However, of these managers and executives, many seem to have established backgrounds specifically in the areas necessary for mining and battery development. For instance, Dr. David Flaschenträger worked in battery technology for BMZ GmbH, E-Force One AG, and Quantron AG, as well as at Fraunhofer-Gesellschaft. Holger Gritzka, CEO of Blackstone Technology, previously ran TerraE Holdings and TerraE Engineering GmbH, which sold to German battery maker BMZ for €120 million in 2018. This came just after a TerraE-led consortium dedicated to German-made batteries seemed to collapse. Before that, Gritzka was the Head of Battery Plant Technologies at thyssenkrupp System Engineering GmbH.

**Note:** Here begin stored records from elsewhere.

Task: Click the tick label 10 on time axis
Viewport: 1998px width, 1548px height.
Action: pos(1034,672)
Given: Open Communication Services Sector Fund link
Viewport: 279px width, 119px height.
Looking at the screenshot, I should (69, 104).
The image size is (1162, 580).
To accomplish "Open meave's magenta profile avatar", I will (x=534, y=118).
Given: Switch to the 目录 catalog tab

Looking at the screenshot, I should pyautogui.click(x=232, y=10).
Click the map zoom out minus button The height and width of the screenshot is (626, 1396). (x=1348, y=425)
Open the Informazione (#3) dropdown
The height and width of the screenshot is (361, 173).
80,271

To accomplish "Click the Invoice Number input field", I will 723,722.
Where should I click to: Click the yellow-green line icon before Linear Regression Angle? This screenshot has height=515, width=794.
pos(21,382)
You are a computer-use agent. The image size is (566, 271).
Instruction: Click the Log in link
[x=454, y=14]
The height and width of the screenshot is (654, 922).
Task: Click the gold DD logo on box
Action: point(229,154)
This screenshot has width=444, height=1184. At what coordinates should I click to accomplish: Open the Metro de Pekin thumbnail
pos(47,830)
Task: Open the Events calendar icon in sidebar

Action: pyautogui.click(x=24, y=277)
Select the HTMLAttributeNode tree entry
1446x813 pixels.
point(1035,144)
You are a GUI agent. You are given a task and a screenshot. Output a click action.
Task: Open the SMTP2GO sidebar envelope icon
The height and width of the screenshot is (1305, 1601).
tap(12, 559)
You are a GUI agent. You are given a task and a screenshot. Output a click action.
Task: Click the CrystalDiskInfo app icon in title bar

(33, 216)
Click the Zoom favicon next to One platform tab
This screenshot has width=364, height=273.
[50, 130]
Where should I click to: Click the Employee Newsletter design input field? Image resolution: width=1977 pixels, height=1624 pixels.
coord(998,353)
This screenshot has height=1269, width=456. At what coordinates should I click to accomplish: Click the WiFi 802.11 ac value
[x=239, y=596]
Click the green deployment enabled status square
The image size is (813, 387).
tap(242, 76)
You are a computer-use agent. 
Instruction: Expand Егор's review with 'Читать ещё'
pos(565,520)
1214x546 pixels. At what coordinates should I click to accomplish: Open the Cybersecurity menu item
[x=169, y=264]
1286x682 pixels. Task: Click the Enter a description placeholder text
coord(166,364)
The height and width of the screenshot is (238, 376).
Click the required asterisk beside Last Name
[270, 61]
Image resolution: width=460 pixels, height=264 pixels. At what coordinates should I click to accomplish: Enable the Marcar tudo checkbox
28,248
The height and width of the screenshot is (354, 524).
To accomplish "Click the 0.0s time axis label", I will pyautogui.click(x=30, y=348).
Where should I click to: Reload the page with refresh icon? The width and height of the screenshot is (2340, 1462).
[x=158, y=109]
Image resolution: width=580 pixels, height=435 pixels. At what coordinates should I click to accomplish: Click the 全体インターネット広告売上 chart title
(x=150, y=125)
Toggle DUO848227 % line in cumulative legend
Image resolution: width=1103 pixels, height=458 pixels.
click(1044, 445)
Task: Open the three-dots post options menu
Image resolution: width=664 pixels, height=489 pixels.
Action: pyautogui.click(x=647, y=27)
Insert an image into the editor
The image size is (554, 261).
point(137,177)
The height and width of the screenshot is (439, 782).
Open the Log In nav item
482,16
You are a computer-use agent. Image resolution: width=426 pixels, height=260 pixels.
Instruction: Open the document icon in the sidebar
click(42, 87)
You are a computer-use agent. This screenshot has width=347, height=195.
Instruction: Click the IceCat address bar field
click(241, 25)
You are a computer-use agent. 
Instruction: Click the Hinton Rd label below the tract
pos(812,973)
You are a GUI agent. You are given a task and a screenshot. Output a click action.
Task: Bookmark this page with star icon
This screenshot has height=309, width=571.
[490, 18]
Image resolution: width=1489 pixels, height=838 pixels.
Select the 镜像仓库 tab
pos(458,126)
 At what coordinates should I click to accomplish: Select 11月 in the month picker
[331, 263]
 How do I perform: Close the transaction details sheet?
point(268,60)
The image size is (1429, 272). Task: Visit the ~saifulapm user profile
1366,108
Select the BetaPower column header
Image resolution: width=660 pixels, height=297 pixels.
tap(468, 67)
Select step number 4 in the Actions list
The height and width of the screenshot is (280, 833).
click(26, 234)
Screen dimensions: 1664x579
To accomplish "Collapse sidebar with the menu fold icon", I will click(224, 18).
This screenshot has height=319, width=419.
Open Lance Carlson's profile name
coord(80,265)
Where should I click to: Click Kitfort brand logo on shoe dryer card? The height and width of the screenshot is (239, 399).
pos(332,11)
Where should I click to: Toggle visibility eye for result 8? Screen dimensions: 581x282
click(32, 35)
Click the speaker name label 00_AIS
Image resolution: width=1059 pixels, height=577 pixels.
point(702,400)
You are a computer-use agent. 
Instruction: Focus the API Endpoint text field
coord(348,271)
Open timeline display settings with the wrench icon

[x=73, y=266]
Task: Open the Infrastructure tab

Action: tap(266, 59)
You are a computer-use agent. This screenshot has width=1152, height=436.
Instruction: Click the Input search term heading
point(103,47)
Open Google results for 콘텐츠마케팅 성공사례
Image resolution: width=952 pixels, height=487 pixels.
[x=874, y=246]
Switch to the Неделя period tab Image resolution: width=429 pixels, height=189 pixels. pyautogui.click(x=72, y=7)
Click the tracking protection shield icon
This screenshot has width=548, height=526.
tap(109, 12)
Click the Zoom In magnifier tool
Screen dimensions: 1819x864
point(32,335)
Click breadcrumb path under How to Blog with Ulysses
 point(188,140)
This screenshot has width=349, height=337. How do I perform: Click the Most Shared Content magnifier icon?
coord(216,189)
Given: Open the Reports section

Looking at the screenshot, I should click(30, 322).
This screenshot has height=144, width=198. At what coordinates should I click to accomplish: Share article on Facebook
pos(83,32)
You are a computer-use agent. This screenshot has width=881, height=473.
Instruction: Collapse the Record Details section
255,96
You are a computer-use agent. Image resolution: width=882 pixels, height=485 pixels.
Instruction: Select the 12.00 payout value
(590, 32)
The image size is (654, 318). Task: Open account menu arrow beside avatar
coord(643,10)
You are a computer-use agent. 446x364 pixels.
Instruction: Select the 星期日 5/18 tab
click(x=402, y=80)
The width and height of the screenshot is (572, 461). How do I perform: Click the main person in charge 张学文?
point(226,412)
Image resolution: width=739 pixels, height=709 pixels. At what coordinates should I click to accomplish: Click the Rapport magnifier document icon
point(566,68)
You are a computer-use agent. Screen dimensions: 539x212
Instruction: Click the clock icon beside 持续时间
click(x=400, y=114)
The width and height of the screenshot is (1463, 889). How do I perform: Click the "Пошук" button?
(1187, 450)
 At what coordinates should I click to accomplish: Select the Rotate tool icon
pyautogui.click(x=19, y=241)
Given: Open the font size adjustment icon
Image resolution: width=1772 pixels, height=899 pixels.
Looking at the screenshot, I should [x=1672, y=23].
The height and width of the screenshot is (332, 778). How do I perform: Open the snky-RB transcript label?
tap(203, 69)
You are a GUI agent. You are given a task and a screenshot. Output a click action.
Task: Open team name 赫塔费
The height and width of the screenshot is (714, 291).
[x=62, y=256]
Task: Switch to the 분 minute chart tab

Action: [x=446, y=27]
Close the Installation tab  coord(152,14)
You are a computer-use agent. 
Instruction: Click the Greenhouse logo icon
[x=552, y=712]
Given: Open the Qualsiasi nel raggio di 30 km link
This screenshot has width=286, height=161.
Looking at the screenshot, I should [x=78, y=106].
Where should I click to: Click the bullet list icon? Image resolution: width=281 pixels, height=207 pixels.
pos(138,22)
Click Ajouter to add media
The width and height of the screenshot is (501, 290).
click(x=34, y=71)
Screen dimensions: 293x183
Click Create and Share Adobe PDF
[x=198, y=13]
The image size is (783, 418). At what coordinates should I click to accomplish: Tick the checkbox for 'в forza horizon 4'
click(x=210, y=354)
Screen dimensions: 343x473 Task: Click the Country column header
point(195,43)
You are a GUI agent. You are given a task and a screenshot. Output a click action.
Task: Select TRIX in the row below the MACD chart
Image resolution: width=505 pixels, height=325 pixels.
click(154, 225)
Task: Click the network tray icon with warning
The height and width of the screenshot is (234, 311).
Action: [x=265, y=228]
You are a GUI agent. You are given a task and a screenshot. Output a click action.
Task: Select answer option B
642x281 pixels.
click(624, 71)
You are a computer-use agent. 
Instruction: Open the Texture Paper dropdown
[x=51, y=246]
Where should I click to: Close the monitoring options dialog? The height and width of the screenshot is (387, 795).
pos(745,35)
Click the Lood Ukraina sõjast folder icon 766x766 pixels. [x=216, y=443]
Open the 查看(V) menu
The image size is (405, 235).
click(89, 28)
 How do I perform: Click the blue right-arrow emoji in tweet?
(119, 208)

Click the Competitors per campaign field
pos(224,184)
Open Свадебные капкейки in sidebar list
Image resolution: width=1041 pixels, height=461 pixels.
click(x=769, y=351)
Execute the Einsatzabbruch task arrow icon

Additionally, the company’s advisory board has an impressive roster. This includes Franz Fink, whose Maxwell Technologies was bought by Tesla for US$ 218 million, and Ulrich Ehmes, who was CEO of Swiss lithium-ion battery producer Leclanché SA and CTO of TerraE. The board also includes prominent academics in the field of battery research and development.

The company also seems to be making progress in the development of its technology. CEO Ulrich Ernst does in fact have a patent for the printing of batteries. Blackstone Technology has 3D printed a mechanically stable solid-state electrolyte as a separator, produced a printable composite cathode (as well as a solid-state electrolyte and lithium iron phosphate composite), and printed a 5 x 5 square cm pouch cell as a functional demonstrator without a mechanical spacer.

The 5 x 5 sq cm pouch cell. Image courtesy of Blackstone Resources.

With its partners, Blackstone was awarded a CHF 1.3 million grant from the Swiss innovation agency, Innosuisse, to continue its work on solid-state electrolytes, specifically the simulation of mass 3D printing solid state batteries and scale up the process. Also along with its partners, Blackstone Technology was awarded a €2 million grant from the European Commission’s Horizon 2020 program. Blackstone is one company within a consortium of 12 players to electrify Europe’s shipping industry, for which it aims to create batteries in 2022.

Unlike the suspicious mining projects I’ve come across in the past, Blackstone doesn’t provide ridiculous estimates of the types of minerals it expects to be found in the areas it is exploring. Instead, it describes the fact that the regions it is exploring are known to have deposits and provides fair and measured information about the extent of its work in those areas. Therefore, the places where it has already begun exploring, like Norway, have much more extensive detail than the locations where work is only beginning, like Colombia. It seems to have at least one mine up and running, in Peru, where it is mining gold and silver.

With all of this in mind, I have concluded that the firm seems to be mostly on the level. By reaching across the ocean to the U.S., it will compete against companies like Sakuu, which is in the process of releasing an alpha system. It will also be able to gain investors from those wishing to compete with Sakuu. Blackstone claims to already be in talks with investment banks and will begin production of batteries in September 2021. To get onto a U.S. stock exchange, Blackstone is considering the use of a special purpose acquisition company (SPAC), leveraged buyout or even an IPO.

So, while Blackstone may not be as well-known as a firm like Rocket Lab or Desktop Metal, it could be a potentially disruptive player in the world of battery manufacturing. Whether that’s enough to back it on the stock market is another story.